Your prov.conf starts out looking like:

#-----------------------------------------------------------------------#
# OPeNDAP NetCDF Data Handler BES Module Configuration file             #
#-----------------------------------------------------------------------#

#-----------------------------------------------------------------------#
# An requirements?
#-----------------------------------------------------------------------#
#BES.Include=dap.conf

#-----------------------------------------------------------------------#
# modules to load, includes data modules and command modules            #
#-----------------------------------------------------------------------#

BES.modules+=prov
BES.module.prov=/opt/opendap/branch/lib/bes/libprov_module.so

#-----------------------------------------------------------------------#
# Prov handler specific parameters
#-----------------------------------------------------------------------#
Prov.PlaceToStoreShtuff=/tmp
Base URI

The Base URI is the web domain name under which instances of PROV-O will be asserted when recording provenance. This variable is the same as Prizms' CSV2RDF4LOD_BASE_URI environment variable and the conversion:base_uri property.

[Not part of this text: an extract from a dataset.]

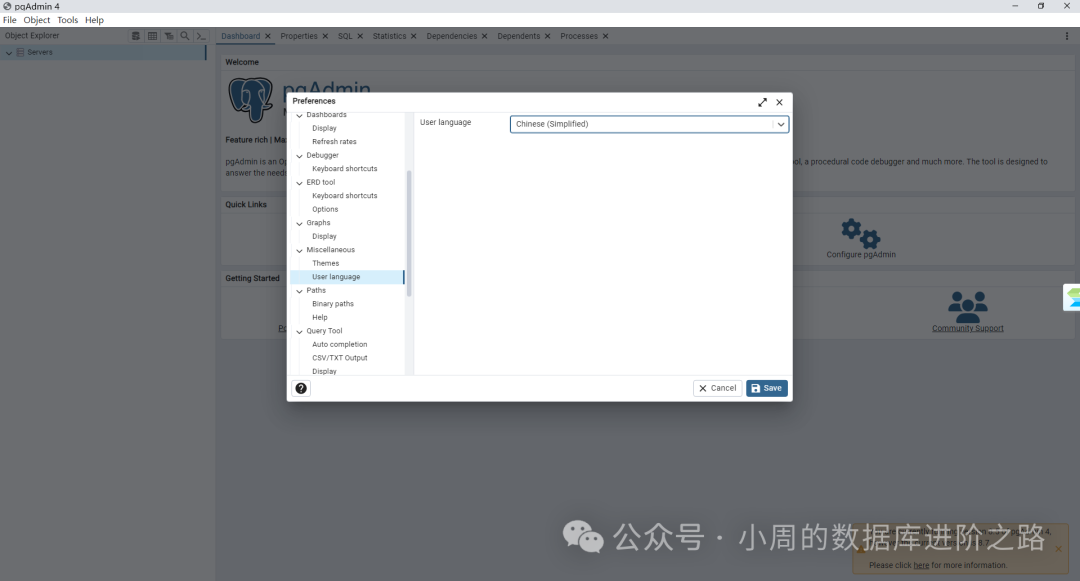Click the filtered rows icon

[x=169, y=35]
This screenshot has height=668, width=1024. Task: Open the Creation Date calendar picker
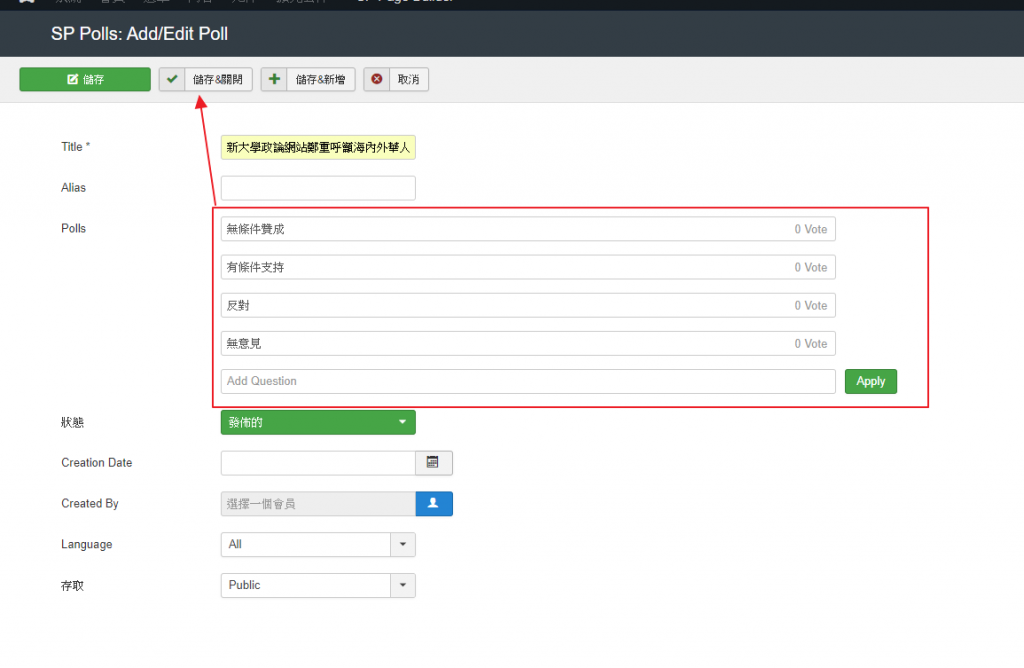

A Prizms-aligned configuration.

Prov.cr_base_uri=http://opendap.tw.rpi.edu
Data Root

The Data Root is the absolute directory path of a Prizms dataset collection (many source organizations, many datasets, many versions). This variable is the same as Prizms' CSV2RDF4LOD_CONVERT_DATA_ROOT environment variable.

These are Prizms-aligned configurations.

Prov.cr_data_root=/home/prizms/prizms/opendap/data/source
Provenance Records "SDV" source identifier
Prov.cr_source_id=us
Provenance Records "SDV" dataset identifier
Prov.cr_dataset_id=opendap-prov
Dataset directory (combines the three above)

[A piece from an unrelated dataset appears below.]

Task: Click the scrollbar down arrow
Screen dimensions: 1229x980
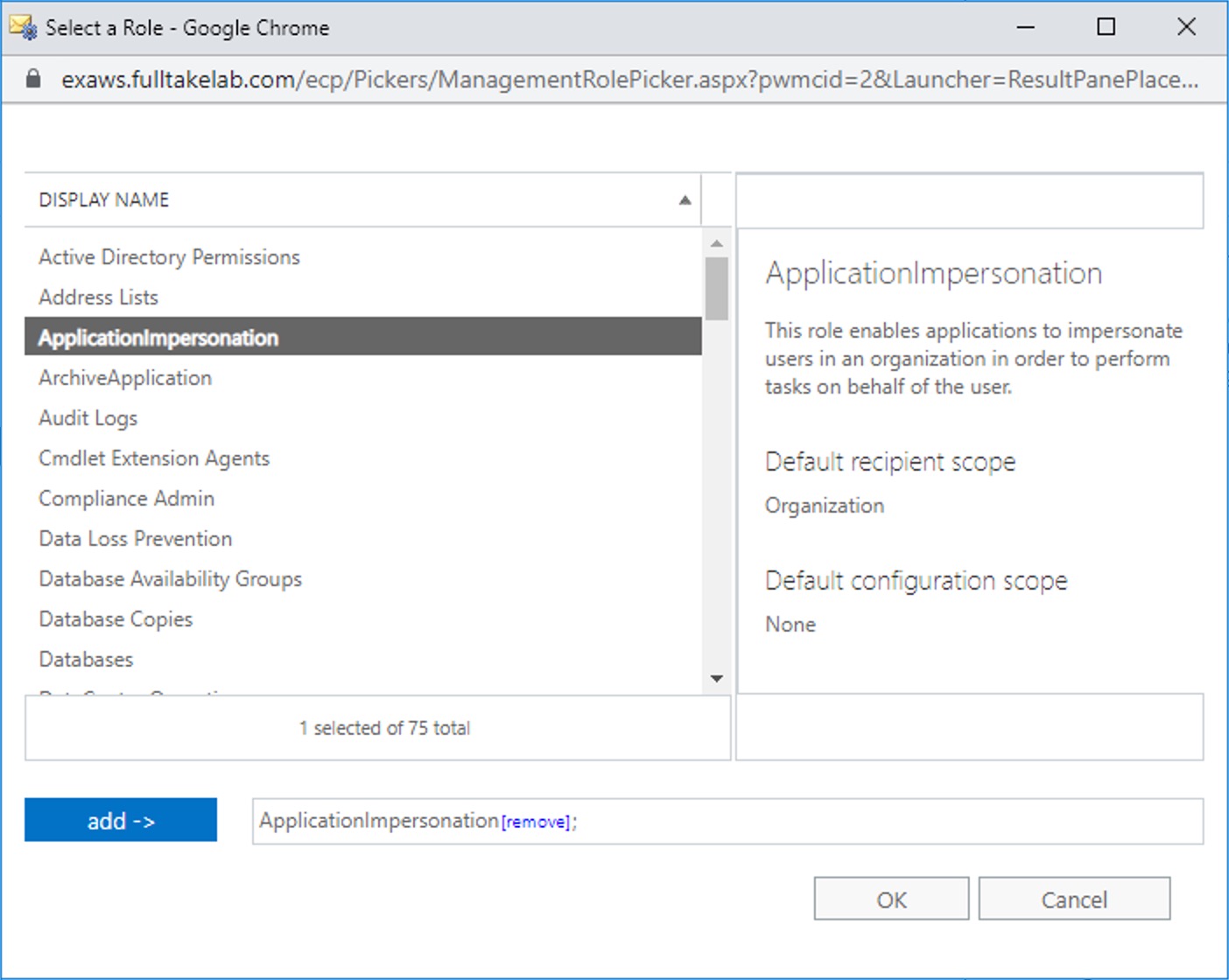Action: [x=717, y=679]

or, alternatively, the three variables above can be expressed all in one:

Prov.cr_dataset_dir=/home/prizms/prizms/opendap/data/source/us/opendap-prov

The default values for Prov.cr_source_id and Prov.cr_source_id are us and opendap-prov, respectively.

Request Name Template

How to name each request made? This becomes the "version" of the "opendap-prov" dataset.

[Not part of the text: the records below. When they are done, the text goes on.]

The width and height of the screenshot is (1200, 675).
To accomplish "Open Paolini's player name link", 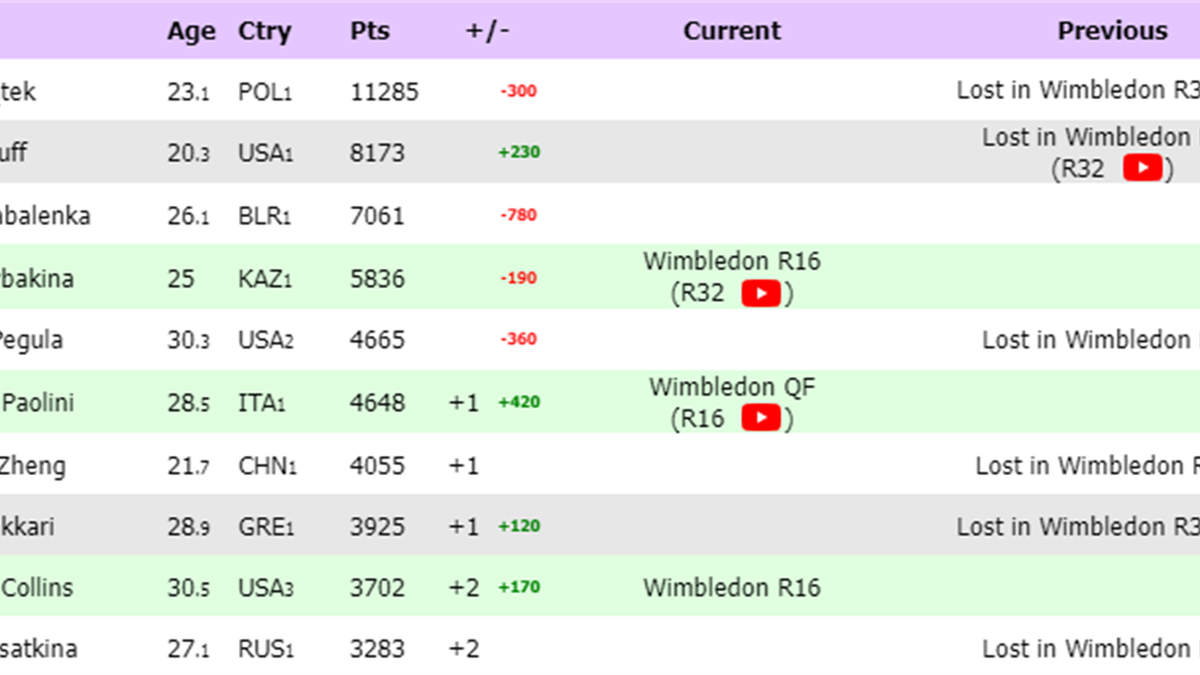I will [x=38, y=403].
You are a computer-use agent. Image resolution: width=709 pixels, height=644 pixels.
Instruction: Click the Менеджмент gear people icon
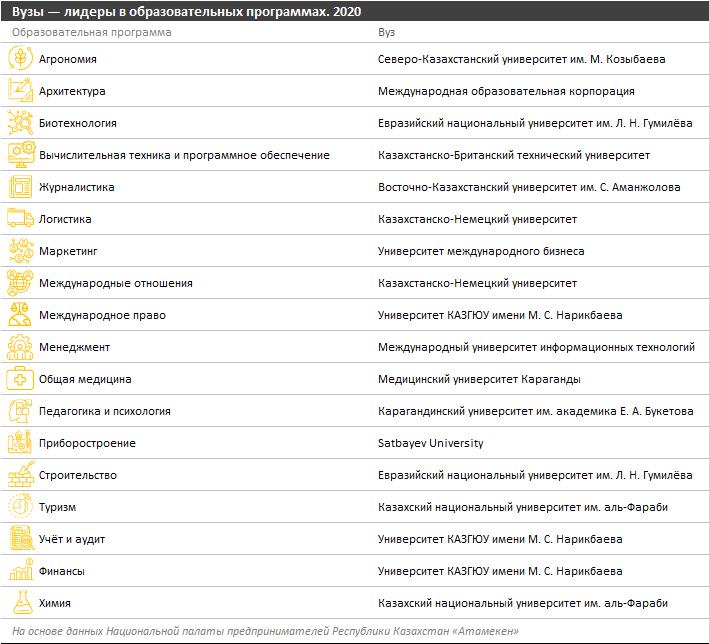(20, 347)
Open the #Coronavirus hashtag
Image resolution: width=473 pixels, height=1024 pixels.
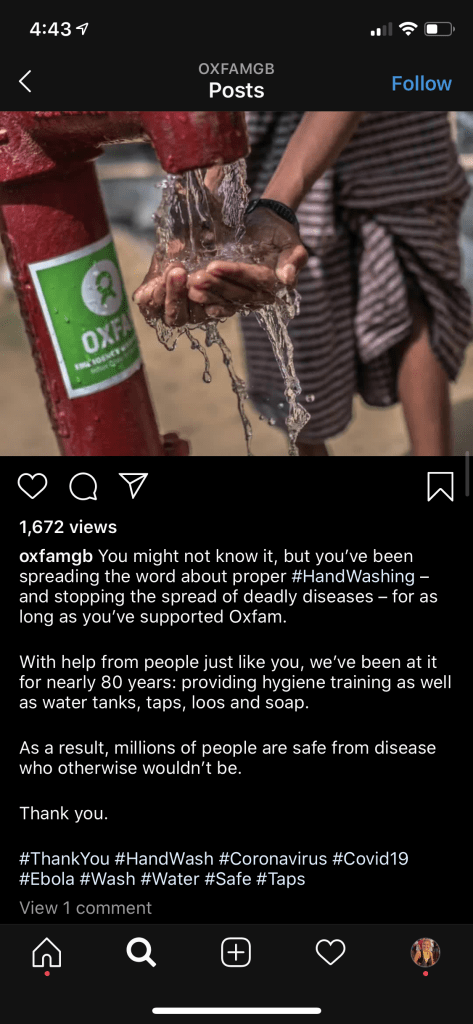click(273, 858)
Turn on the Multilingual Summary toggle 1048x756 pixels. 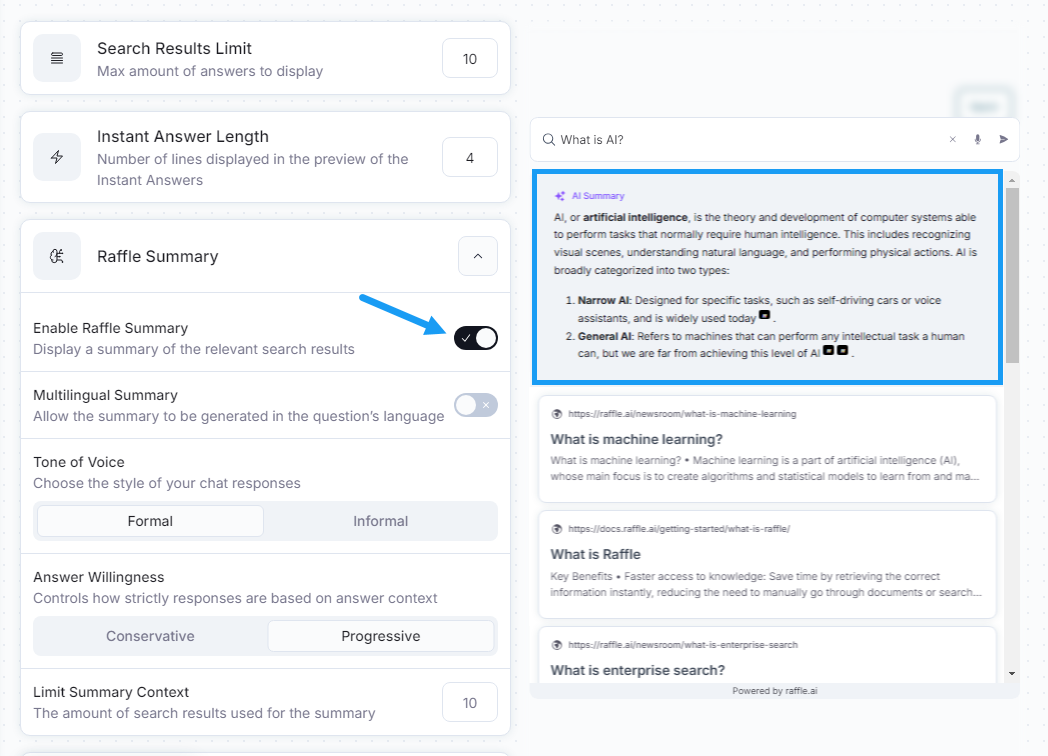click(476, 405)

For now, a fixed and ignored value of:

Prov.request_name_template=yyyyMMdd-s-uuid[4]

Implementation

prov_module is created and builds. Includes:

  • ProvModule class (.h / .cc), which is where things are registered with the BES Software Framework for our prov module.
  • ProvReporter class (.h / .cc).
    • The report method (.h / .cc) is what we'll use.
    • You can take a look at the dhi (BESDataHandlerInterface) parameter to the report method to see the kinds of things we can report.
    • Configuration information will come from the TheBESKeys singleton (.h / .cc)
    • Logging is done against the TheBESLog singleton (.h / .cc).
      • Should we encode TIC into the same log file that OPenDAP already uses?

The Module class registered the reporter so will get called for any and all request documents. We just need to figure out which ones we want to handle (specifically any ones that have a GET request).

Building prov_module

To build, cd into prov_module and do the following (as per issue 25):

% cd ~/prizms/opendap/opendap/prov_module
% git pull
% source /opt/opendap/branch/opendap.ksh # This sets OPENDAP_ROOT
% autoreconf --force --install
% ./configure --prefix=$OPENDAP_ROOT
% make
% make install

Then, restart OPeNDAP:

% sudo /opt/opendap/branch/bin/besctl stop
% sudo /opt/opendap/branch/bin/besctl start -d "/opt/opendap/branch/var/bes.debug,all"

After you've run autoreconf and ./configure once, you need only run make ; make install.

The latest log can be found:

$ cd /home/prizms/prizms/opendap/data/source/us/opendap-prov/version
$ ls -lt | awk '{print $8}' | grep 2014 | head -1 | xargs -I {} cat {}/source/opendap-provenance.ttl

Mapping TheBESKeys+TheBESLog to PROV

Discussed on 2014 Jan 28.

2014 Feb 18, we decided that we do NOT need to model the individual data-dds entities that result from each BESContainer load. It is adequate to model the final data-dds that results from all loads. The extra detail could be added later if the need arises.